Logging Service on a Supermarket Refrigeration Rack So Each Case and Compressor Has Its Own History
A parallel rack in the back of a grocery store isn't one piece of equipment — it's four to six compressors feeding a dozen circuits that run reach-ins, multi-decks, walk-ins, and low-temp coffin cases, each with its own EPR, TXV, and defrost schedule. When the produce multi-deck floods back or the low-temp circuit short-cycles, you need to know what you did to THAT case and THAT compressor last visit, not a single blob of "service done at store #214." R-Pro's field app gives every case and compressor its own running history on-site and offline, while the office ERP turns that work into the quote, invoice, and parts accounting back at the shop.
On the Rack: Give Each Circuit and Compressor Its Own Log
- Set the supermarket up as the customer once, then log each visit against the specific circuit or compressor — "Circuit 3, low-temp coffin cases, replaced TXV" stays separate from "Compressor B, megohm low, replaced contactor" so histories never blur together.
- Scan the compressor and case nameplates with your phone — model, serial, refrigerant, and capacity auto-fill instead of you hand-copying a Copeland or Bitzer tag in a cold, dim back room.
- Lean on the AI fault diagnosis when a circuit acts up: feed the symptom (low-temp circuit short-cycling, multi-deck not holding temp, suction pressure hunting) and it walks symptom → cause → repair steps from 600+ real HVAC and refrigeration cases.
- Drop a voice memo while you're still on the roof or at the rack — "Circuit 5 EPR sticking, watch it next PM" — so the note lands on that circuit's history, not your memory.
- It all works fully offline. Mechanical rooms and walk-in basements kill signal, but the rack history, scans, and diagnosis run with no connection and sync later.
Back at the Office: Quote, Invoice, and Track the Parts
- Turn the rack work into an itemized quote — TXVs, EPR valves, contactors, drier cores, refrigerant by the pound, and labor hours line by line for the store's facilities manager to approve.
- Issue a proper invoice or tax invoice with your own country's tax set the way you need it — VAT, GST, or sales tax, your own name and rate — so a chain's accounts-payable desk accepts it clean.

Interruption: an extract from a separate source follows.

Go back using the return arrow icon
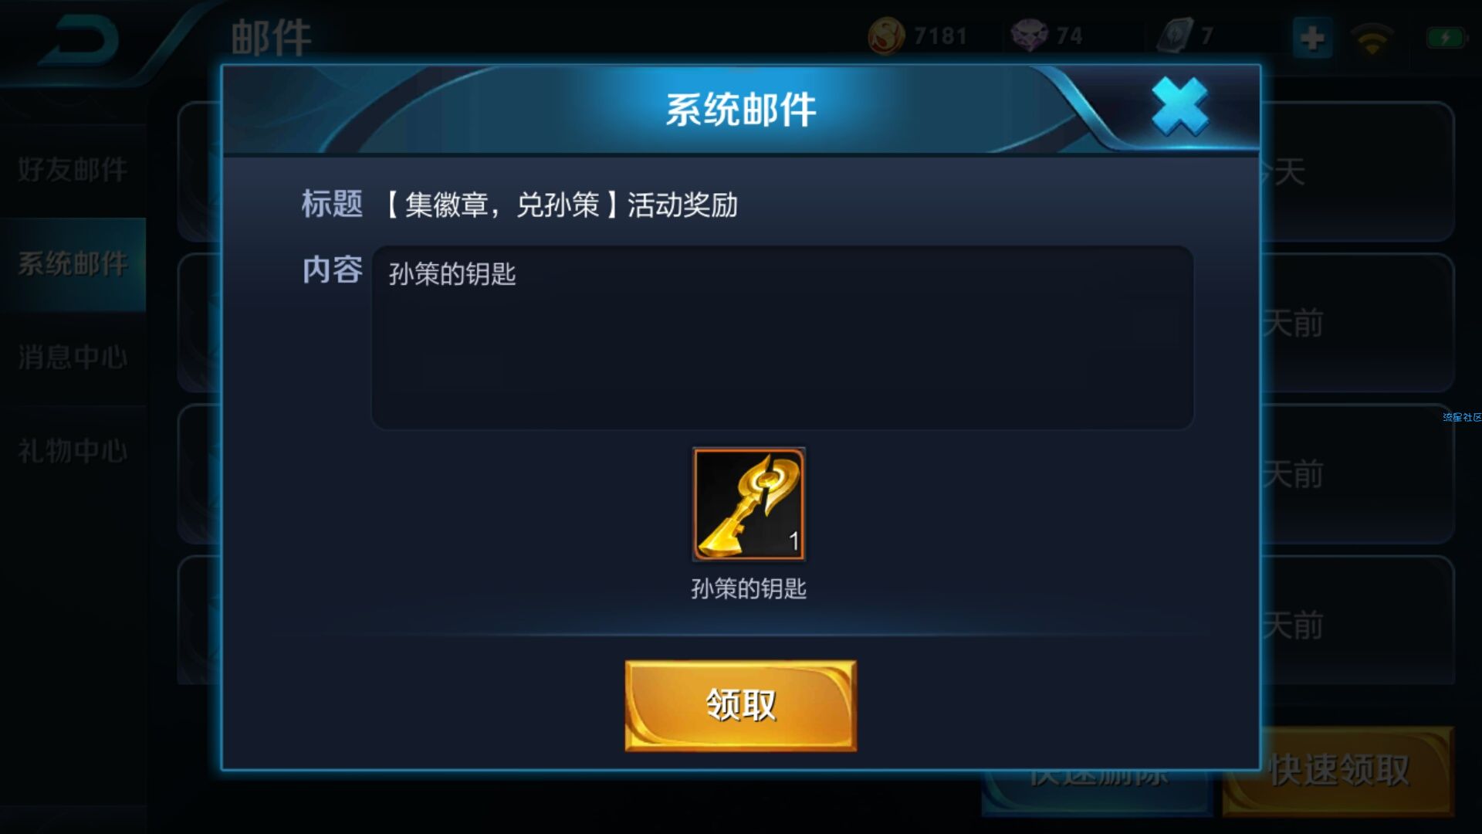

- Track inventory and suppliers: that case of drier cores and the contactors you pulled off the truck draw down stock, and purchase orders refill them before the next rack PM.
- Watch real accounting on the job — sales against the parts cost and refrigerant purchases — so you actually know the net profit on a multi-store service contract, not just the revenue.
- Keep a customer ledger per chain or per store, with reports that show what each location has cost you in parts and labor across the year.
The Connection: One Visit, No Double Entry
- The service you logged at the rack — the circuit you touched, the parts you swapped, the hours you spent — flows straight into the office books. You don't re-key the visit into a separate accounting program.
- On-site receipts you issue at the store tie back to the same job that becomes the office invoice, so the field record and the billing record are one story, not two.
- Per-component history compounds over visits: next time Compressor B trips, last year's contactor swap and megohm reading are right there on its log, so you stop chasing the same fault twice.
- Both the field app and the office ERP run in 10 languages under one subscription — your roof tech and your office bookkeeper work in their own language on the same store, same rack, same numbers.
Two tools, one subscription — built for racks like this
R-Pro pairs a field app — AI fault diagnosis on 600+ real refrigeration cases, nameplate and receipt scanning, voice memos, per-component service history, on-site receipts, fully offline — with a full office ERP for quotes, invoices and tax invoices, inventory, suppliers, purchase orders, and accounting. Two equal tools that work together: log every case and compressor at the rack, and the work flows straight into your books. Available in 10 languages.
Get R-Pro →FAQ
Can I keep separate histories for each circuit and compressor on the same rack, instead of one big store record?
Yes. You log each visit against the specific circuit or compressor under that supermarket customer. "Circuit 3 TXV replacement" and "Compressor B contactor" stay as distinct entries, so when one acts up you see exactly what was done to that component last time — not a blended store-wide note.
Will it work in the basement mechanical room and walk-in where I have no signal?
Yes — the field app is fully offline. You can pull up a circuit's history, scan a compressor nameplate, drop a voice memo, and run AI diagnosis with zero connection. It syncs once you're back in signal, and nothing is lost in the meantime.
How does logging rack service on-site turn into an invoice for the chain?
The work you log on the rack — the circuit, the parts, the hours — flows into the office ERP, where you build an itemized quote and issue an invoice or tax invoice with your own tax name and rate. No double entry: the field visit and the office billing are the same record.
Does it track the parts I burn through on a multi-store rack contract?
Yes. TXVs, EPR valves, contactors, drier cores, and refrigerant draw down inventory as you use them, suppliers and purchase orders refill stock, and the accounting side shows sales against parts and refrigerant cost so you see real net profit per store, not just revenue.